The shipped policies
| Policy | Use case | Program ID |
|---|
policy_owners | Gate by an owner set stored in the policy PDA | HyroXELvGkzBwgKz2Fsz2XEMDM6TYupZZ1A9qAtEM9Qs |
policy_manager_access | Manager-set gating for fund operations | Live on devnet |
policy_multisig | On-chain M-of-N signature gating | Live on devnet |
policy_limit_transfer | Min/max transfer bounds; drawdown / size cap | 7tSgfcgnfsPjogCSHP5BDe48vWFRMDddaC5KtEgsGvxb |
policy_withdrawal_window | Restrict ProcessWithdrawals to periodic windows | Live on devnet |
policy_challenges | The prop-firm challenge engine; authorizes oracle NAV reports | HyrowgoRRXfq1vwN5CTynd6keUAkm1kn2adRNqjTScwM |
policy_allow_any | Permit all (testing) | xrs3my6WB4KNyc9g7H2LCKCmUXUFJydyr5Un9AFTD1t |
policy_deny_all | Block all (emergency stop) | HmRxhUgc4rNR5dpzZvnBJYGUsL6a8w7keDr1hb8qAzCo |
What policies enforce on creation & execution
| Policy | On Creation | On Execution |
|---|
policy_owners | PDA check | require signer ∈ owners |
policy_manager_access | require signer == admin | require signer == admin |
policy_multisig | reject if a tx is pending; record pending + proposer’s bit | require set-bits ≥ threshold, then clear |
policy_limit_transfer | PDA check | decode proposed amount; require min ≤ amount ≤ max |
policy_allow_any | allow | allow |
policy_deny_all | allow | reject (freeze) |
Rejections surface as typed errors: TransactionAlreadyPending, NotEnoughSigners, AmountTooHigh / AmountTooLow, UnauthorizedSender.

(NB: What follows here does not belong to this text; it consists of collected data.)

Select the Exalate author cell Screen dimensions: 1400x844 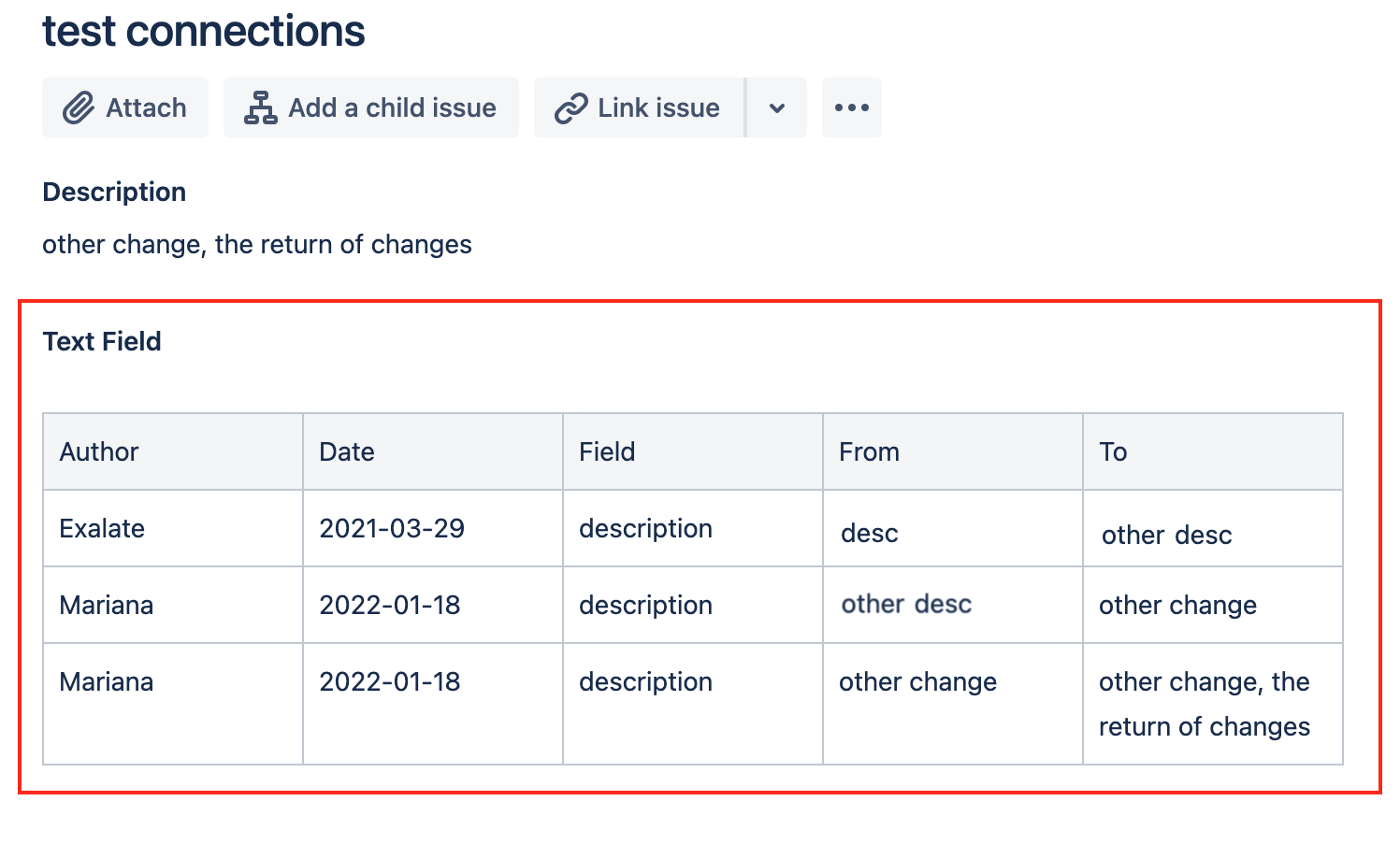coord(102,529)
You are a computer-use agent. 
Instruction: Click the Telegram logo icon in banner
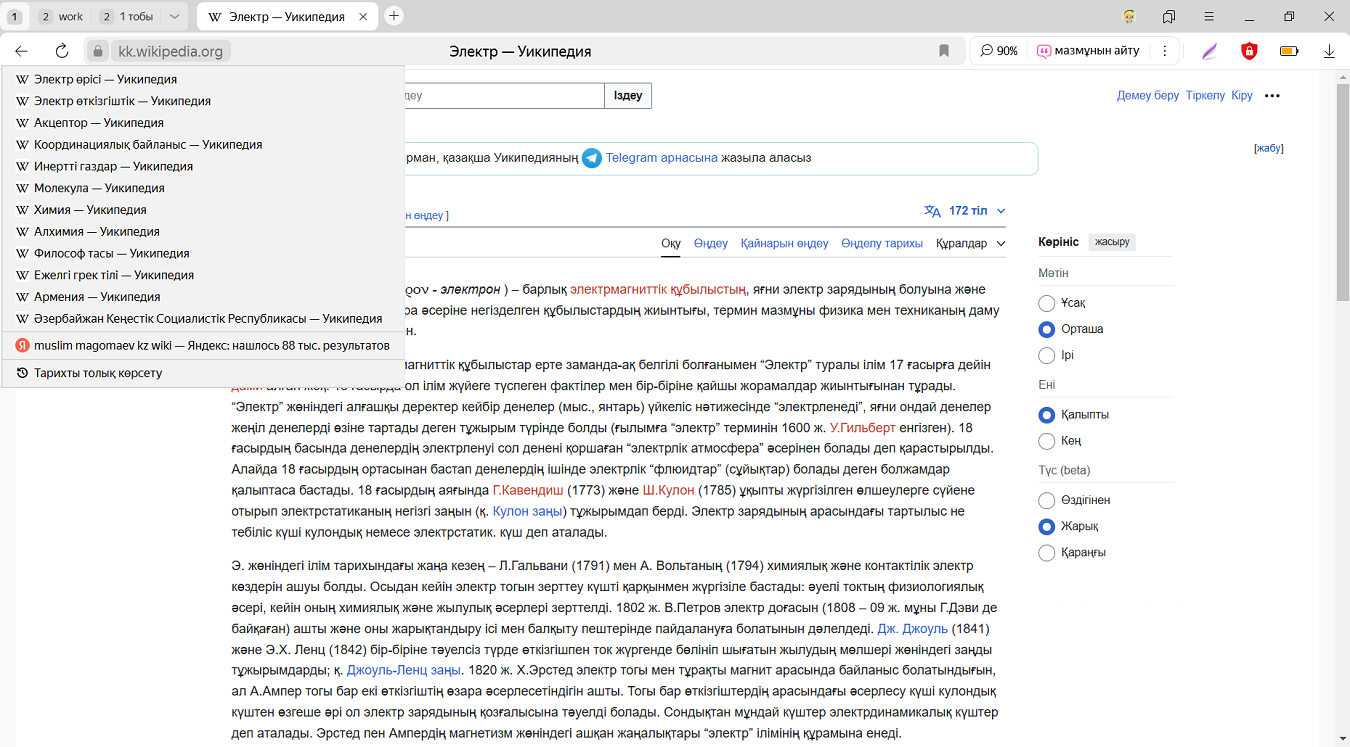(x=592, y=158)
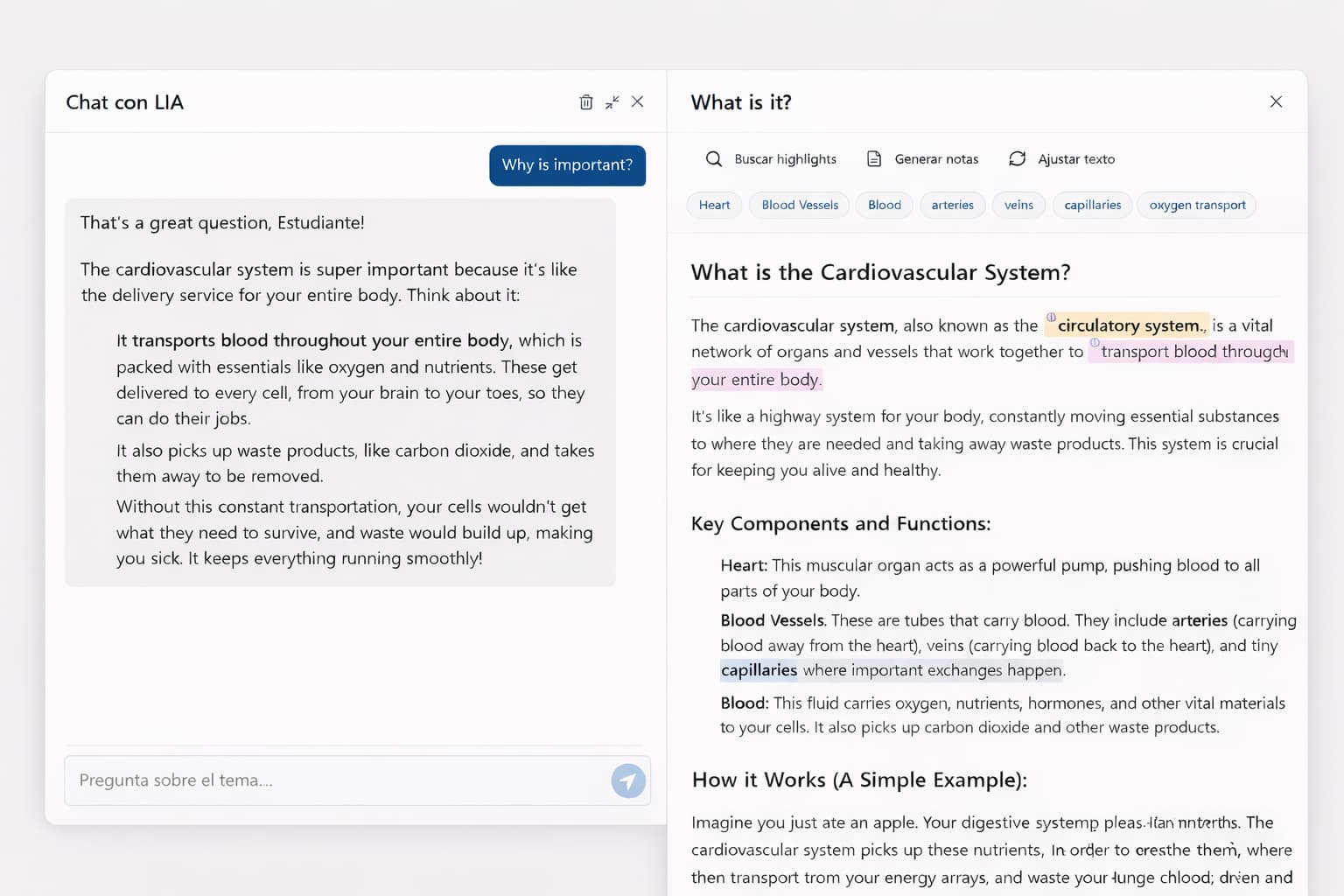1344x896 pixels.
Task: Select the Blood tag
Action: tap(884, 205)
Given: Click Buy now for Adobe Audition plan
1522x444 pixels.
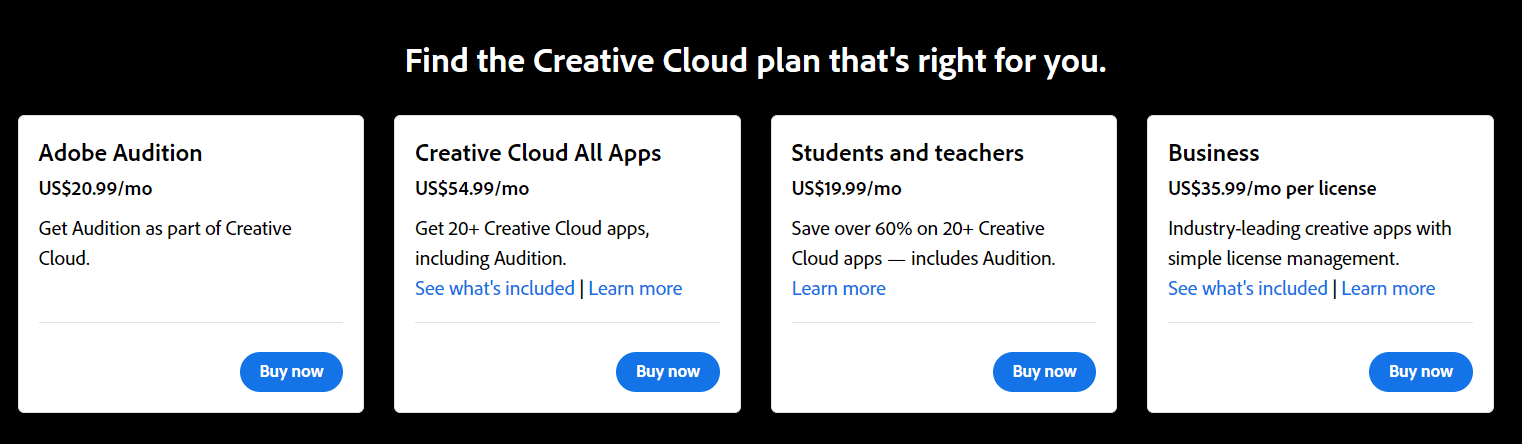Looking at the screenshot, I should coord(291,372).
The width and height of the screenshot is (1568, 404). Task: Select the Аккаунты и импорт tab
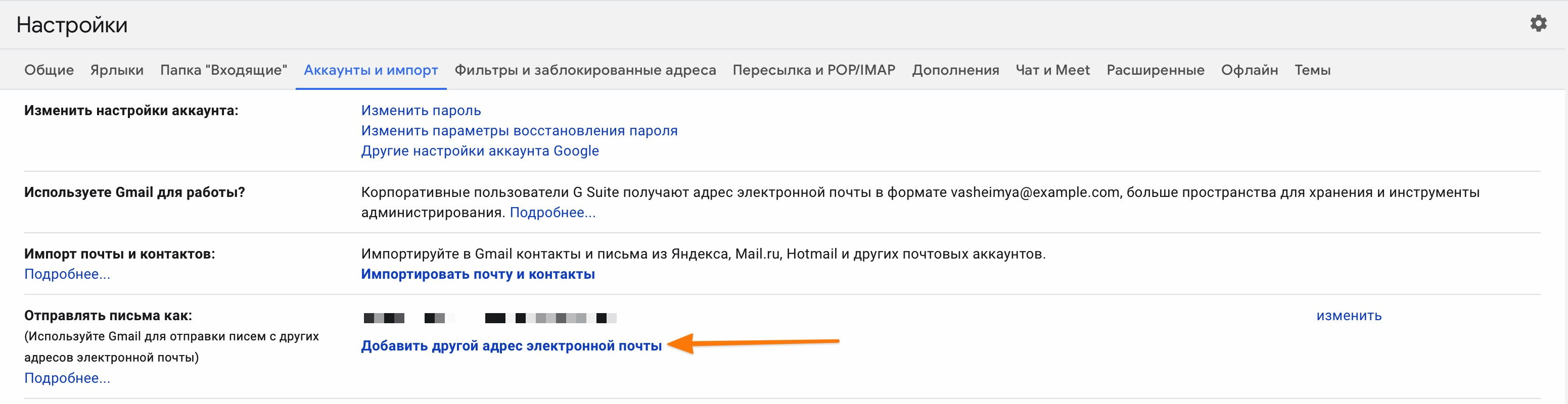[x=371, y=70]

The challenge policy and the oracle
policy_challenges is special: it authorizes the oracle’s NAV reports. Its validate(Report) reads the ChallengeTemplate and requires template.admin == signer — so only the designated oracle (the template admin) may push NAV for a challenge-bound vault. This is what makes the oracle trustworthy.
Each policy constrains only the operations it cares about; the rest pass through. To enforce several constraints at once, a combinator policy (planned) fans out to multiple checks. A vault binds exactly one policy at a time.